▶ _Extract_
________

Abstract

Using molecular tools to examine community composition of meiofauna, animals 45μm to 1mm in size living between sediment grains in aquatic environments, is relatively new in comparison to bacterial and archaeal microbial studies. Although high-throughput molecular approaches are starting to be applied to these ccommunities, effectiveness of different approaches for nucleic acid extraction from meiofauna is poorly known and bioinformatic pipelines vary between studies. Given this situation, there is a need for protocols to be developed that promote consistency in sample collection and processing, sequence quality filtering, and Operational Taxonomic Unit (OTU) clustering methods. Herein, we assess different approaches used for DNA extraction (DNA extracted directly from sediment versus elutriated material retained on a 45μm sieve) as well as how different quality filtering methods of sequences and OTU clustering algorithms impact genetic assessment of meiofauna community composition. DNA extracted directly from sediment resulted in higher presence of non-metazoan eukaryotic taxa; in contrast, an elutriation (resuspension with decanting) approach increased meiofauna abundance and enriched metazoan OTUs. In regards to bioinformatics analyses, the number of overall OTUs varied by clustering algorithm, primarily due to the applied method of sequence quality filtering. However, alpha and beta diversity analyses showed similar trends regardless of bioinformatics pipeline utilized. Based on our results, we recommend studies of meiofauna communities first elutriate samples prior to DNA extraction and include multiple biological replicates to account for variation in community-level composition. The quality filtering method should be carefully considered as this step accounted for large discrepancy in the number of OTUs inferred.

________

▶ _Assigned task_
In the abstract, which DNA extraction approach increased meiofauna abundance and enriched metazoan OTUs?

▶ _Given information_
________

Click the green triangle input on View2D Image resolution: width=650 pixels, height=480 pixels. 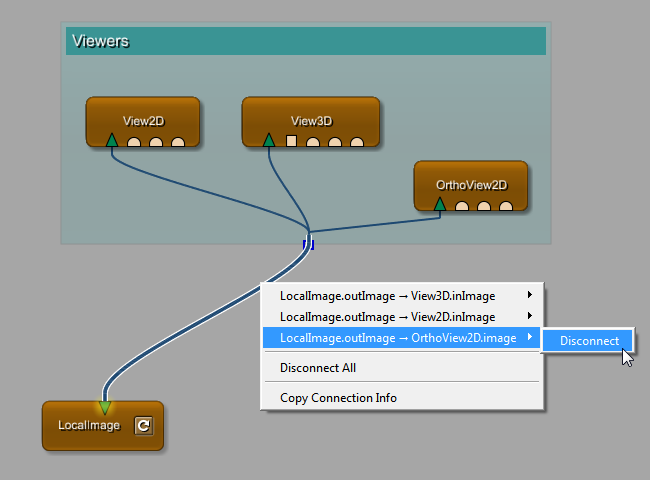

________

▶ _Reply to the task_
The elutriation approach (resuspension with decanting), with material retained on a 45μm sieve.